## WHAT THE EXERCISE ASKS
For this exercise, copy out each line of the material below that includes "more".

┌──

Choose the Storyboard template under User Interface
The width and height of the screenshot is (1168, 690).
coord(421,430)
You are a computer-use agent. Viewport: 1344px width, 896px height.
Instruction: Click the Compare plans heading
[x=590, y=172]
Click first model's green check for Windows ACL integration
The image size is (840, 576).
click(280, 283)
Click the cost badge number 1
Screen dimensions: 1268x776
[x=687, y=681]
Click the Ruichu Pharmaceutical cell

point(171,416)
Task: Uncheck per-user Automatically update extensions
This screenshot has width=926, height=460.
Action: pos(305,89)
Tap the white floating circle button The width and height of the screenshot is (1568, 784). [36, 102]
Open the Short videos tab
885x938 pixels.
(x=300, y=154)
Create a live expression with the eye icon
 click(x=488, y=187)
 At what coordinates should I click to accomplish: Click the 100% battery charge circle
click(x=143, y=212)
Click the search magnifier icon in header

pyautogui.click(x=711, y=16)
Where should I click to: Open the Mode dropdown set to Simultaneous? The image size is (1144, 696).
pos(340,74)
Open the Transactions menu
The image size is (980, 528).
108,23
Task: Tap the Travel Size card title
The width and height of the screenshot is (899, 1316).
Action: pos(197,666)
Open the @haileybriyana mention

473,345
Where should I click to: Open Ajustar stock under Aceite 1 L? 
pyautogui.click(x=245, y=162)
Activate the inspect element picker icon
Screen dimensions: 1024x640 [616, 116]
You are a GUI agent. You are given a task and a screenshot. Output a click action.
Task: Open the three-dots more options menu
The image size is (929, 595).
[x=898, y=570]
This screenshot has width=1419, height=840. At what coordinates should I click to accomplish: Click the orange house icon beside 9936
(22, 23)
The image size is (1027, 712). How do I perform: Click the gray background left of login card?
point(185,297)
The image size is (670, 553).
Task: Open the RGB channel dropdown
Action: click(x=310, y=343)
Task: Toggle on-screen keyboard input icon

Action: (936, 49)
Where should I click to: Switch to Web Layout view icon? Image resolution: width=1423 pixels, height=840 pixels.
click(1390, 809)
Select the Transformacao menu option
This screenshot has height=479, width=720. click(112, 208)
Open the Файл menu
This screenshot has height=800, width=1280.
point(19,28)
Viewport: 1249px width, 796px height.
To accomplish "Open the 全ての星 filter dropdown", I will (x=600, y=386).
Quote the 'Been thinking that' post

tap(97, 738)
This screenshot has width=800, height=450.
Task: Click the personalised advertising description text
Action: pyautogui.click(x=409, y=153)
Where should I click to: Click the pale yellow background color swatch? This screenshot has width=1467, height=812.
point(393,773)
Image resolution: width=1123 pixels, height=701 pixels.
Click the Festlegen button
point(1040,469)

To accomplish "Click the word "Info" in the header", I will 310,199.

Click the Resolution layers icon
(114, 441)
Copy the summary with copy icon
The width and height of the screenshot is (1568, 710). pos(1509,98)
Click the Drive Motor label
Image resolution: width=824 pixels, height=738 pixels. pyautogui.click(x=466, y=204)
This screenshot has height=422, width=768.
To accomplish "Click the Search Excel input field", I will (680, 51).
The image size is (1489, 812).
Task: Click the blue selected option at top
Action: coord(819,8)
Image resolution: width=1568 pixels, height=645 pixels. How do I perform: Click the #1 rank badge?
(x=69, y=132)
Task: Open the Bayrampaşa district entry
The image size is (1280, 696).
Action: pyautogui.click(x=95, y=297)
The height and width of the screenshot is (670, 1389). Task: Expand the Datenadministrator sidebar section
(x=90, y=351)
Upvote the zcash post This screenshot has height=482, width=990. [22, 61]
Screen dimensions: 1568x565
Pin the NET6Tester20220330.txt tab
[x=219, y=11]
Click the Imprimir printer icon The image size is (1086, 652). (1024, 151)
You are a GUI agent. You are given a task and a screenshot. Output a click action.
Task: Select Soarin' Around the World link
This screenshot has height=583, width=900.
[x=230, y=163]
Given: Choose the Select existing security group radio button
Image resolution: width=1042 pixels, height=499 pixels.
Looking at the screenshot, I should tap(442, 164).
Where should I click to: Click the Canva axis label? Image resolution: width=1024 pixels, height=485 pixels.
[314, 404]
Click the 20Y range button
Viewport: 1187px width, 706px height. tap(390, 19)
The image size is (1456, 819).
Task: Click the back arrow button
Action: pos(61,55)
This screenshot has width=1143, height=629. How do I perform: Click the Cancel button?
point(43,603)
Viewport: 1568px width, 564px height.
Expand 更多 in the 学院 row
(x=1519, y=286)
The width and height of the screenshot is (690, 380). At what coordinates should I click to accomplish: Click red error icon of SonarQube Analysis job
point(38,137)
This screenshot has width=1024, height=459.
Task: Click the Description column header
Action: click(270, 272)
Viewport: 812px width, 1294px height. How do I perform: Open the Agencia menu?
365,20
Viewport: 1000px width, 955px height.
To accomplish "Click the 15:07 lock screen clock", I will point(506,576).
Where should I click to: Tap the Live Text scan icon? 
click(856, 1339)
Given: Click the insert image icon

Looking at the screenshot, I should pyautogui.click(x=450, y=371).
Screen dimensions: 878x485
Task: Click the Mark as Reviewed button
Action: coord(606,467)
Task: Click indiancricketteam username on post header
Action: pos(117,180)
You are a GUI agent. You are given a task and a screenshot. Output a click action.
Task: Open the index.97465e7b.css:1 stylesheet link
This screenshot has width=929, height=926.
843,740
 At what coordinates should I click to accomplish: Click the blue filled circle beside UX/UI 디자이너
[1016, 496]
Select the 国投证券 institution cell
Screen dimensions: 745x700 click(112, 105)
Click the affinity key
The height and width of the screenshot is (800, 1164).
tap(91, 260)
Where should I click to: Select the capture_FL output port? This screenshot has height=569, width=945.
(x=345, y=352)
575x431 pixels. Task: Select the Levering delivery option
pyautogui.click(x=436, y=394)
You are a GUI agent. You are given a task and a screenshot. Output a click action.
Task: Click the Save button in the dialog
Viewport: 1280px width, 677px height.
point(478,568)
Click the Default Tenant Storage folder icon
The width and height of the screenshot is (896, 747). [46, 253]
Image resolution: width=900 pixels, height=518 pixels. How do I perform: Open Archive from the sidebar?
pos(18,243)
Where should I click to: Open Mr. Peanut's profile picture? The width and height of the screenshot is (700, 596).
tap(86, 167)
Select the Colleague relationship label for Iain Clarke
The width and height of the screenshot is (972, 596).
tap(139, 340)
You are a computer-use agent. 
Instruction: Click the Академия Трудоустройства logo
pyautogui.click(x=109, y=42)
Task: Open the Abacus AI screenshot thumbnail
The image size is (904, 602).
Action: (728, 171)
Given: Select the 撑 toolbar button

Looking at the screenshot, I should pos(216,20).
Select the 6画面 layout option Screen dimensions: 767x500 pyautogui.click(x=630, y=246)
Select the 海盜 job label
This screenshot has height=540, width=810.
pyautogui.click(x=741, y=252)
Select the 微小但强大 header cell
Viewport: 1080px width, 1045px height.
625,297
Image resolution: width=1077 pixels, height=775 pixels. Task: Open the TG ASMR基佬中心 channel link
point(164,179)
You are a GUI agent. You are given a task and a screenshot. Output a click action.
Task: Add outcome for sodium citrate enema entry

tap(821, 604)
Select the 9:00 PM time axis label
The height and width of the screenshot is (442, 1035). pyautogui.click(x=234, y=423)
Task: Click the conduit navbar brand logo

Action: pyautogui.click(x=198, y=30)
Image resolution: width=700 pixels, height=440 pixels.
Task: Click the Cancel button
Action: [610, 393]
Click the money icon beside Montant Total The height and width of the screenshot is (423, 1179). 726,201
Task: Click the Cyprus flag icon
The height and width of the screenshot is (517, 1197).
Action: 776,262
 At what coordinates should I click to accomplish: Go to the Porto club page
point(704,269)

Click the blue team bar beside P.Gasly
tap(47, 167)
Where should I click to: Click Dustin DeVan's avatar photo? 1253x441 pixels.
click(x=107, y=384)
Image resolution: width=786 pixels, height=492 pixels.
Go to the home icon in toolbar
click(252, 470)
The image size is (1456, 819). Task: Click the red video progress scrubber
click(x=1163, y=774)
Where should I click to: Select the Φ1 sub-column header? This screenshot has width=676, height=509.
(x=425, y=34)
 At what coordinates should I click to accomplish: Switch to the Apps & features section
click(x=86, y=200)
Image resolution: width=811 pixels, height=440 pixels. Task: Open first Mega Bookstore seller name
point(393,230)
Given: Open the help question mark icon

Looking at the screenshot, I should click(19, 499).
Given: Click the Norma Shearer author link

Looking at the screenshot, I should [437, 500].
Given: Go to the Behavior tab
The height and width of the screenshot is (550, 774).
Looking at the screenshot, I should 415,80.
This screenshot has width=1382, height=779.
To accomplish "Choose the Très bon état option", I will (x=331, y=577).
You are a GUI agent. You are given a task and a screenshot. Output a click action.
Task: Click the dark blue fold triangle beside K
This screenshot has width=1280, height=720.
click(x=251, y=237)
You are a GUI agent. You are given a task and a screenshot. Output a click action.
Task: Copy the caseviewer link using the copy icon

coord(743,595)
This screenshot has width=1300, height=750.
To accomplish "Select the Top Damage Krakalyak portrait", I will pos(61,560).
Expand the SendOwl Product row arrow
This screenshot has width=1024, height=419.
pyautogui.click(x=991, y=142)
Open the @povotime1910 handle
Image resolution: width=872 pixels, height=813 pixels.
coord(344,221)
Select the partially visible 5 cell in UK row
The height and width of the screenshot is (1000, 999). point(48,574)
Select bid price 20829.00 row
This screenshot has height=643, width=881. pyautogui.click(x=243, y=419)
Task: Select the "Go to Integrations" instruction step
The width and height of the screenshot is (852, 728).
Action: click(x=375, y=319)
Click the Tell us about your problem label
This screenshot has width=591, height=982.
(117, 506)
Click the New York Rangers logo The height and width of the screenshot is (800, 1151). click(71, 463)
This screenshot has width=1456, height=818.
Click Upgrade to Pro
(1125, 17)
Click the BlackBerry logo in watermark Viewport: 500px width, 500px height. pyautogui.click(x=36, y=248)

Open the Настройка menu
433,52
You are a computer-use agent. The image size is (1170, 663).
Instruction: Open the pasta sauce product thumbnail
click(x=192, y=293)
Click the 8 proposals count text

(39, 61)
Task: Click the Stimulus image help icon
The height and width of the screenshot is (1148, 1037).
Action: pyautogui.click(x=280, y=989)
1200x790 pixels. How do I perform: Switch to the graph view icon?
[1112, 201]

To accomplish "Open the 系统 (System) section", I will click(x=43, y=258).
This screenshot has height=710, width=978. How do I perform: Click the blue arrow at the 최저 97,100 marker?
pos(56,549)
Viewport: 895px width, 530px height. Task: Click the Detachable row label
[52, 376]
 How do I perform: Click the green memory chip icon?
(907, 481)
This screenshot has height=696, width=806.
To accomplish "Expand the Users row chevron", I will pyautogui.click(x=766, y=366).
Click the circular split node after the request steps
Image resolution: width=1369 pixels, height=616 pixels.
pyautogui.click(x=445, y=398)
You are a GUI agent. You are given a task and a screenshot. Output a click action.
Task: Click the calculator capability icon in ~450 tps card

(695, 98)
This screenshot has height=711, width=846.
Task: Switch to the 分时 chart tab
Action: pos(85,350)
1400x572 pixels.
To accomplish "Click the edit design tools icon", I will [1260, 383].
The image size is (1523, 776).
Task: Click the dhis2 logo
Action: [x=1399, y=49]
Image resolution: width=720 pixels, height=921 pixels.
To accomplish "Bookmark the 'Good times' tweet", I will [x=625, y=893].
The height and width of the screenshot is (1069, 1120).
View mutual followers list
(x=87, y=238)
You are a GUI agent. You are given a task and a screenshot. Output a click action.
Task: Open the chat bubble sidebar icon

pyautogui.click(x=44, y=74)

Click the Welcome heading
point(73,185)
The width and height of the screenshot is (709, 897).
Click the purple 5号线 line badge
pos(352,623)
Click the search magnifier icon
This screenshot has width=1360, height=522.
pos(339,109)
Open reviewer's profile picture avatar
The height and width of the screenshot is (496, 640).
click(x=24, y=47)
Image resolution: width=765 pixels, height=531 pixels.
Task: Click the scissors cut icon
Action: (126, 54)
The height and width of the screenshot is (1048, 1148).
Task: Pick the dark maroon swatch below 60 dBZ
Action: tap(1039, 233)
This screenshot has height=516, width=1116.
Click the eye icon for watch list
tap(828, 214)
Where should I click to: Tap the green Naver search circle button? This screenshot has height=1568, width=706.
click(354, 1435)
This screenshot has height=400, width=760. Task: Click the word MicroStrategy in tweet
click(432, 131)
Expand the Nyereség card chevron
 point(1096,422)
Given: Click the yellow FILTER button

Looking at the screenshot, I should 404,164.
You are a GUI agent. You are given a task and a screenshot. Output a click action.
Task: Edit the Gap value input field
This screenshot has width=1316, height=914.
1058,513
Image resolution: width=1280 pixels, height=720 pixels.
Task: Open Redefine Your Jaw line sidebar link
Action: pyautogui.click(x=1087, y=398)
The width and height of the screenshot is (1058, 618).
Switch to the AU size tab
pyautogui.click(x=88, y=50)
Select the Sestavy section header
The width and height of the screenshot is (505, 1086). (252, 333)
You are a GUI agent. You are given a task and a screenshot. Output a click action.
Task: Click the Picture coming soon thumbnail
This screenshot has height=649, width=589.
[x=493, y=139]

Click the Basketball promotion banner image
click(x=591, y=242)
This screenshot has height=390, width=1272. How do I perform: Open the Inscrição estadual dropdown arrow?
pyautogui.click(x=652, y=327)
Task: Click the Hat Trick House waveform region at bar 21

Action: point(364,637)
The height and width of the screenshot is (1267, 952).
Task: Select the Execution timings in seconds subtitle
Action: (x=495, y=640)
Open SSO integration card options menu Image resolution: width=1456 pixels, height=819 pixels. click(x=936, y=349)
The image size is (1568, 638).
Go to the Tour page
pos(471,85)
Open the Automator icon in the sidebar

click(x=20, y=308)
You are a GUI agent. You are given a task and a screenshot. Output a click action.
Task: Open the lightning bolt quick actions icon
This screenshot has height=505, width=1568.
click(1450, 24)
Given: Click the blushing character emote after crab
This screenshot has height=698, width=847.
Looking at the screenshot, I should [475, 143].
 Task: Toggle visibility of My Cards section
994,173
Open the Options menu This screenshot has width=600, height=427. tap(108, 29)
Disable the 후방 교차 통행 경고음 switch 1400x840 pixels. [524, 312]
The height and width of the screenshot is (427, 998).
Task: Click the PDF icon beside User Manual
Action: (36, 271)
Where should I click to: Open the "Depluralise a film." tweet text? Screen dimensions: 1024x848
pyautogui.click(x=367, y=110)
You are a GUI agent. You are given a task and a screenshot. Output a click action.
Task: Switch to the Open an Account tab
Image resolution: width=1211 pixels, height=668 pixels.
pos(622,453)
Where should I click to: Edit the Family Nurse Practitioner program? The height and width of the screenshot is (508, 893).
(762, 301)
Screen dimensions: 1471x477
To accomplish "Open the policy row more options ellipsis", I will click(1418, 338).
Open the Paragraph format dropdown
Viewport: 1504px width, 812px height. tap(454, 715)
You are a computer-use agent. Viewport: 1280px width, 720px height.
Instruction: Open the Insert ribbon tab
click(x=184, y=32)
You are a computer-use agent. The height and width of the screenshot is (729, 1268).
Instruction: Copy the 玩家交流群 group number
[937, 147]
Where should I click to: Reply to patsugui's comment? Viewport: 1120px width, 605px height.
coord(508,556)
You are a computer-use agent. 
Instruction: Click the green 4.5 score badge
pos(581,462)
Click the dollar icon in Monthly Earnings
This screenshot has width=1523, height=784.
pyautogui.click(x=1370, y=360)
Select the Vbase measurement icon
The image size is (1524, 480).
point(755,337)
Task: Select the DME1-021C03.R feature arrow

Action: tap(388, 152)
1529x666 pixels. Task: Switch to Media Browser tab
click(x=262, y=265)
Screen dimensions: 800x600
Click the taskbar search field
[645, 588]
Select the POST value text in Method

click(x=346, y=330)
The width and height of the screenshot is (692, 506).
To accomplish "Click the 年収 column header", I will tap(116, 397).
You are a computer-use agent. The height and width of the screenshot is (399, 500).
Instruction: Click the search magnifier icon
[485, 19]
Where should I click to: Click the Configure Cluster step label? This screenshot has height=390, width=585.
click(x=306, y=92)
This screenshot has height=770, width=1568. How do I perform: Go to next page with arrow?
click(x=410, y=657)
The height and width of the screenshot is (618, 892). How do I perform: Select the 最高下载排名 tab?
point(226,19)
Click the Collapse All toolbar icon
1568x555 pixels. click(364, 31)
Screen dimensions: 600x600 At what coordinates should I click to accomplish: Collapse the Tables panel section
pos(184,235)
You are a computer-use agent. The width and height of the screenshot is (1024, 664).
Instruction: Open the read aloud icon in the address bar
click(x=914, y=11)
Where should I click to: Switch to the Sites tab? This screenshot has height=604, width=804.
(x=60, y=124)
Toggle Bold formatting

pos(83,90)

└──

## PROBLEM SOLUTION
Task: Open the three-dots more options menu
To accomplish "Open the policy row more options ellipsis", I will click(1418, 338).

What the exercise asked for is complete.